------ Provided information ------

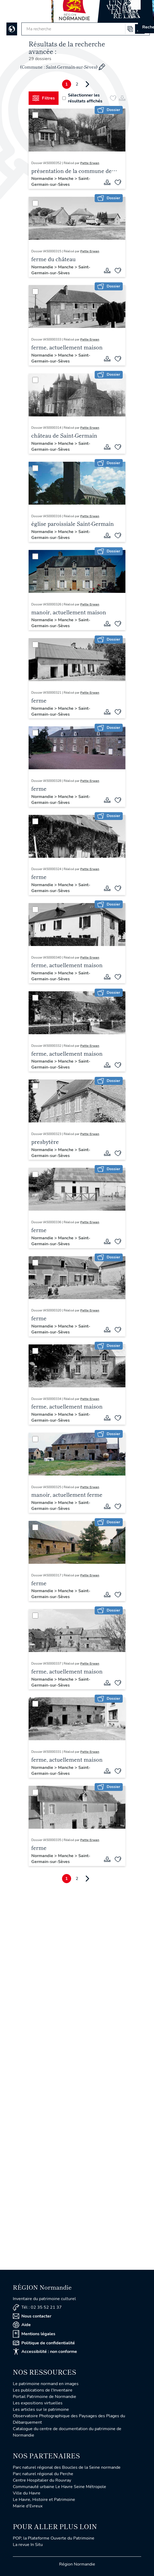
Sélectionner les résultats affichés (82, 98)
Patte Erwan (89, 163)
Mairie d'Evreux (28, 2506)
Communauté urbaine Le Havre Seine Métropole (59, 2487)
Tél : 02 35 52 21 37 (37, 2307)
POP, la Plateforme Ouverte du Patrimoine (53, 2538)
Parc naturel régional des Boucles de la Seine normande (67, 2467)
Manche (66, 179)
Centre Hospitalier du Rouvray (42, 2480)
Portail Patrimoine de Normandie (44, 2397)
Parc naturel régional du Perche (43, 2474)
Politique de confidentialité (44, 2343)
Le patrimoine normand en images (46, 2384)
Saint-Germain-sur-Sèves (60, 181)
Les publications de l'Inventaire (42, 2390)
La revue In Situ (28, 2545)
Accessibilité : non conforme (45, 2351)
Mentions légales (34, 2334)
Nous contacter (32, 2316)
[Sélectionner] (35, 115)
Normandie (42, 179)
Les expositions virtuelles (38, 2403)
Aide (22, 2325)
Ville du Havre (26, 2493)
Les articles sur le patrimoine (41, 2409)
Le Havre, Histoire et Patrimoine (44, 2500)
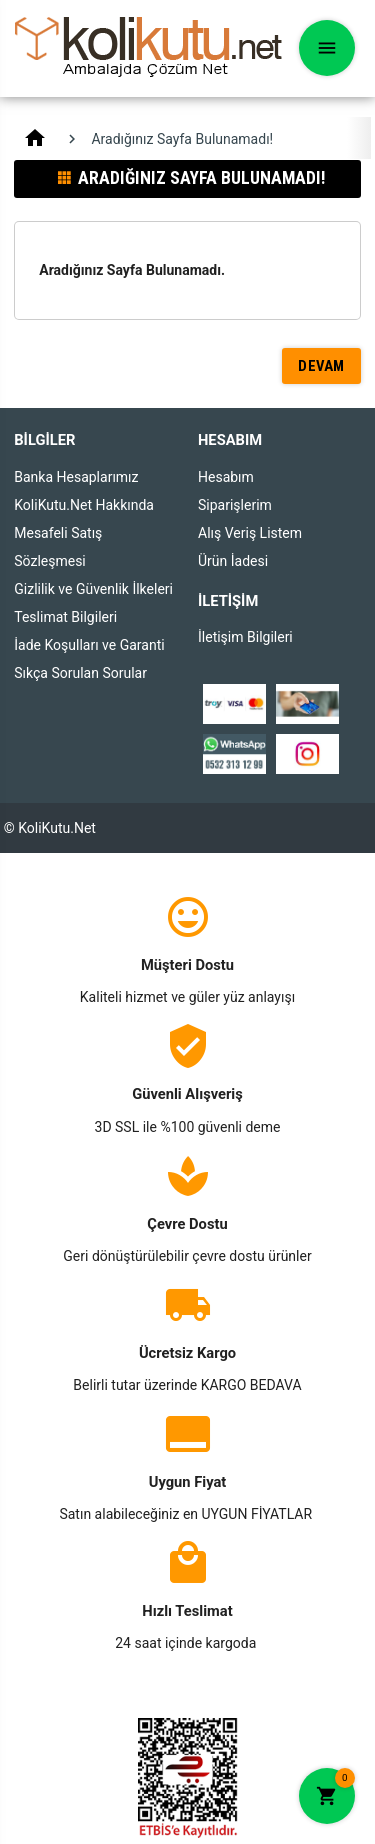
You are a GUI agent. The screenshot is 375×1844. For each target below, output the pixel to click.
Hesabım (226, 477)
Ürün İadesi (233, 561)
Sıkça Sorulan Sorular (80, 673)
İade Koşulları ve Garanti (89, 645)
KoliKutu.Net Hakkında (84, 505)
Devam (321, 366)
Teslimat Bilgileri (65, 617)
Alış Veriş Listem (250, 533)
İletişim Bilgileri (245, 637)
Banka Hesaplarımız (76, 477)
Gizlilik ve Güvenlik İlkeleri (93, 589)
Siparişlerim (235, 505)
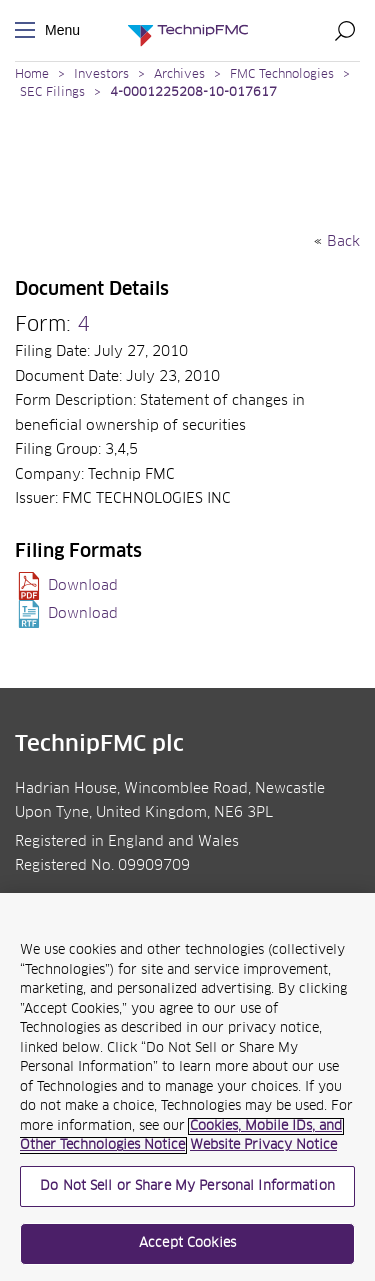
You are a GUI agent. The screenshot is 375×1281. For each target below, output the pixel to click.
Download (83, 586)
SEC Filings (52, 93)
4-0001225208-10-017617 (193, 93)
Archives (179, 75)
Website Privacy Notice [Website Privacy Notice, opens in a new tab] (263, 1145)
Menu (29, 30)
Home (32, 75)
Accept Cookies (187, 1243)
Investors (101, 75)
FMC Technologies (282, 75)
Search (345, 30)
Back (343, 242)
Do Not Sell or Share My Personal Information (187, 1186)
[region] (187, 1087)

------

▶ **Exercise brief**: Reproduce every line of the material above verbatim, omitting the pictures.

▶ **Task answer**:
Sélectionner les résultats affichés (82, 98)
Patte Erwan (89, 163)
Mairie d'Evreux (28, 2506)
Communauté urbaine Le Havre Seine Métropole (59, 2487)
Tél : 02 35 52 21 37 (37, 2307)
POP, la Plateforme Ouverte du Patrimoine (53, 2538)
Parc naturel régional des Boucles de la Seine normande (67, 2467)
Manche (66, 179)
Centre Hospitalier du Rouvray (42, 2480)
Portail Patrimoine de Normandie (44, 2397)
Parc naturel régional du Perche (43, 2474)
Politique de confidentialité (44, 2343)
Le patrimoine normand en images (46, 2384)
Saint-Germain-sur-Sèves (60, 181)
Les publications de l'Inventaire (42, 2390)
La revue In Situ (28, 2545)
Accessibilité : non conforme (45, 2351)
Mentions légales (34, 2334)
Nous contacter (32, 2316)
[Sélectionner] (35, 115)
Normandie (42, 179)
Les expositions virtuelles (38, 2403)
Aide (22, 2325)
Ville du Havre (26, 2493)
Les articles sur le patrimoine (41, 2409)
Le Havre, Histoire et Patrimoine (44, 2500)
You are a GUI agent. The screenshot is 375×1844. For each target below, output the pixel to click.
Hesabım (226, 477)
Ürün İadesi (233, 561)
Sıkça Sorulan Sorular (80, 673)
İade Koşulları ve Garanti (89, 645)
KoliKutu.Net Hakkında (84, 505)
Devam (321, 366)
Teslimat Bilgileri (65, 617)
Alış Veriş Listem (250, 533)
İletişim Bilgileri (245, 637)
Banka Hesaplarımız (76, 477)
Gizlilik ve Güvenlik İlkeleri (93, 589)
Siparişlerim (235, 505)
You are a GUI agent. The screenshot is 375×1281. For each target below, output the pixel to click.
Download (83, 586)
SEC Filings (52, 93)
4-0001225208-10-017617 (193, 93)
Archives (179, 75)
Website Privacy Notice [Website Privacy Notice, opens in a new tab] (263, 1145)
Menu (29, 30)
Home (32, 75)
Accept Cookies (187, 1243)
Investors (101, 75)
FMC Technologies (282, 75)
Search (345, 30)
Back (343, 242)
Do Not Sell or Share My Personal Information (187, 1186)
[region] (187, 1087)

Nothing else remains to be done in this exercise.